A former inmate himself, Mr. Muniz says he receives about 1,000 orders a month. At $18 per typical order, Mr. Muniz said he's easily taking in more than $10,000 per month and making "a pretty good living."
The service allows customers to peruse photos and personal ads, which list the woman's first name, height, weight and interests. About a third are from Florida, which has the fourth highest female prison population in the United States. Others are from around the country.
The ads don't explain why the women are in prison, but do say when they will be released. In Ms. Lunceford's case, the 36-year-old is serving 17 years for armed robbery and escape.
Since Mr. Muniz launched womenbehindbars.com three years ago, similar sites have popped up, including Friends On Both Sides, and Pen Pals.
Mr. Muniz's is among the tamer ones. Others, such as jailbabes.com, feature women in more risque poses.
Seeking a relationship with female prisoners has its advantages, Mr. Muniz's clients say. Many have tried the traditional routes -- bars and newspaper ads -- without much luck.
"They feel more confident these girls are going to write back," said Mr. Muniz, who says his service has led to 35 marriages.
Prison officials aren't as excited about this high-tech form of matchmaking, however.
The services have increased mail significantly and require correction officials to spend more time watching for scam artists.
"There are a lot of inmates who legitimately write looking ... to correspond with lonely hearts," said Jack Sapp, warden at Florida Correctional Institute in Ocala. "There are also those who develop scams that we occasionally pick up on."

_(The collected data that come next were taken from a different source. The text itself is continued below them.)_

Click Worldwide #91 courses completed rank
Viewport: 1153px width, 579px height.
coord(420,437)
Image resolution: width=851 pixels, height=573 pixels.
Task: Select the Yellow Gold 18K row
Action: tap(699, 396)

Women tell sob stories about lacking money for soap, cosmetics or magazines, Mr. Sapp said. Bleeding hearts send money, not realizing taxpayers cover most prisoners basic needs.
"We try to stay on guard for these type of things," Mr. Sapp said.
Debbie Buchanan, a Florida Department of Corrections spokeswoman, said clients also should be aware photos or other information on these sites may not match photos or information the department provides on its Web site.
"When our Web site first came up, people called and told us the person they were corresponding with did not look like the photo on our site," Ms. Buchanan said. "Inmates are not always honest people."
For example, Ms. Lunceford's weight on the department's Web site is listed as 183 pounds, not 135 pounds. That photo is absent makeup, and her lush black hair is tied back. And Ms. Lunceford tells prospective sweethearts she is expected out "soon," but the department lists her release date as 2004.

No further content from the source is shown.